• _Exercise objective_:
In the weekly market newsletter below, to what figure did Sony cut its PS5 sales guidance?

• _Extract to read_:
--
News & Insight Weekly Newsletters

16 February 2024 | William Buckhurst | Charlie Todd

That Was The Week That Was


  • Both the UK and Japan entered technical recessions as both major economies reported a second consecutive quarter of negative GDP growth
  • Two damaging by-election defeats for the Conservatives to Labour in Kingswood and Wellingborough point towards a general election defeat, but the turnout was poor
  • The US CPI print for January came in hotter than expected as services inflation came in at an annual rate of 3.1%, more than the 2.9% expected. The ‘core’ was also higher than expected
  • In a speech on Thursday, Federal Reserve Vice Chair for Supervision, Michael Barr, said "We need to see continued good data before we can begin the process of reducing the federal funds rate", adding he backed the "careful approach" to cutting rates advocated by Chair Jerome Powell and other Fed policymakers
  • More people around the world will vote this year than ever before. It was Indonesia this week who look to have elected Prabowo Subianto, a former army general. The world seems to be heading right with the UK to the left


  • Coca Cola’s fourth quarter results showed earnings in line with expectations and revenues slightly above estimates. The company guided to full-year revenue growth of 6-7% with earnings forecast to grow 4-5% and management commented that they have around $6bn remaining on their share buyback programme
  • Sony announced a mixed set of results with music, film and finance offsetting more weakness in their gaming division (dropping guidance for PS5 sales from 25m to 21m). They also announced that the financing arm of the business would be listed separately
  • Cisco had good numbers but the guidance was disappointing sending the shares lower. Slightly under pressure, the company then mentioned they were starting a joint venture with AI specialists, Nvidia
  • 5, 5, 5 for Heineken, with shares declining by 5% as price increases of 5% failed to offset volume falls by 5%
  • Deere, the agriculture specialists had a decent print but poor future guidance sending the shares lower
  • Occidental Petroleum beat profit estimates due to strong US production. This followed news that Diamondback Energy confirmed reports that it had agreed to acquire privately held Permian operator Endeavor Energy Resources for $26bn
  • Natwest Group – which is still 35% owned by the UK Government – had their best results for 26 years, announcing a pre-tax profit of £6.2bn. Their 2024 guidance was slightly below expectations. They also named Paul Thwaite as replacement for Dame Alison Rose (her departure was on the back of Farage-gate)
--
• _Dataset content_:
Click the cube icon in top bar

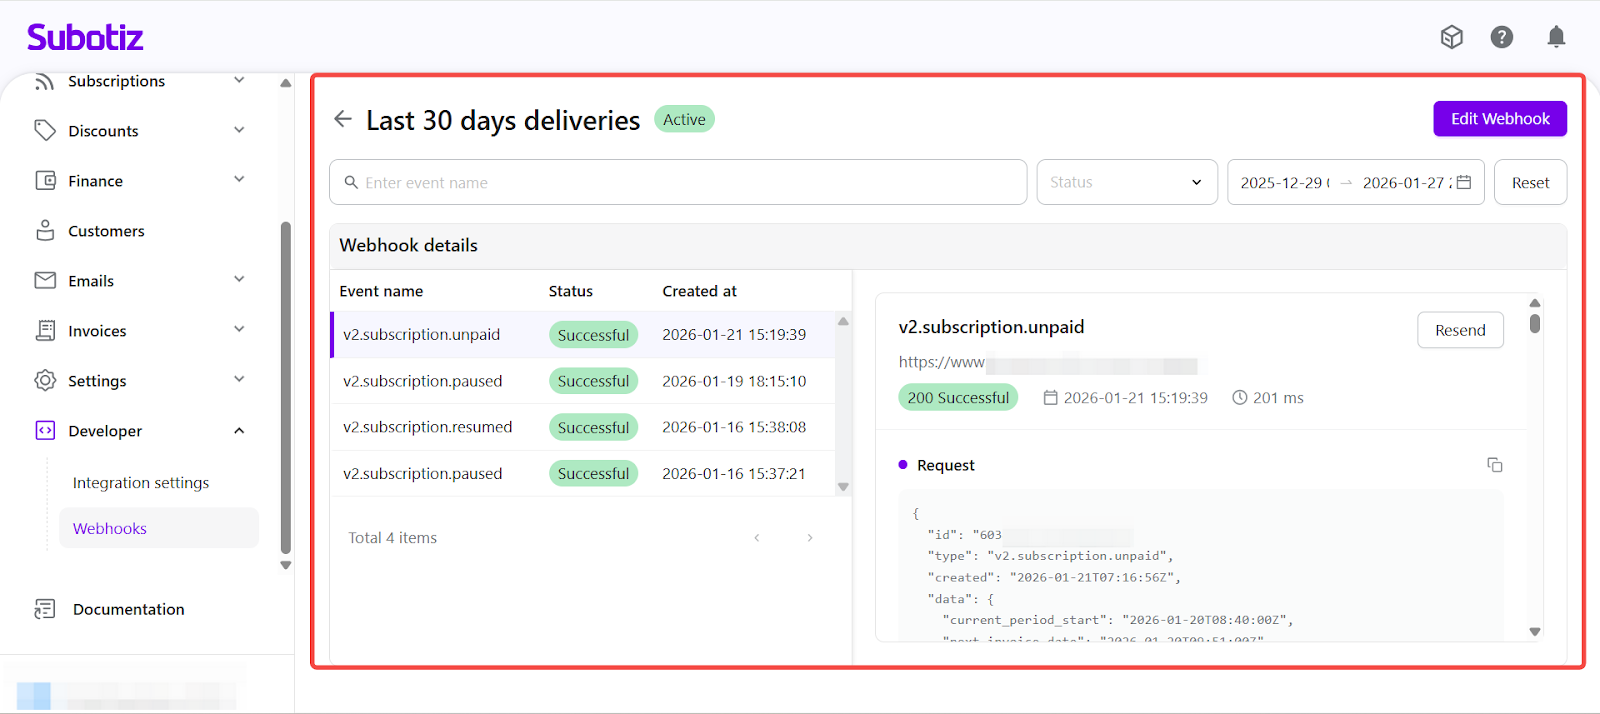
--
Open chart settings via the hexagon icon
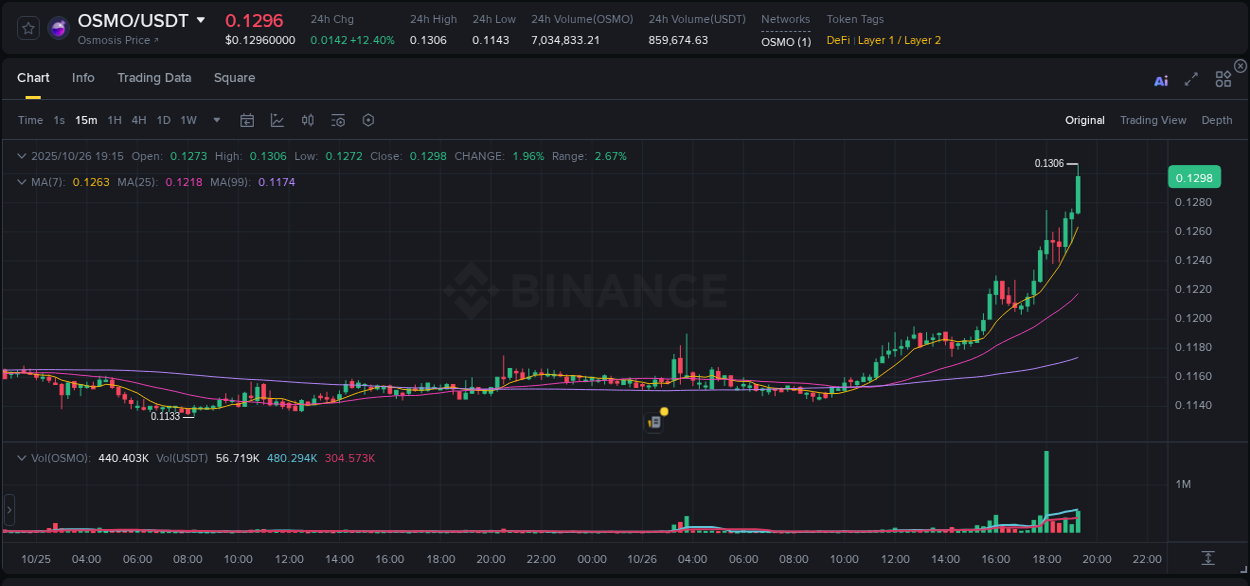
--
• _Result of the exercise_:
21m, down from 25m.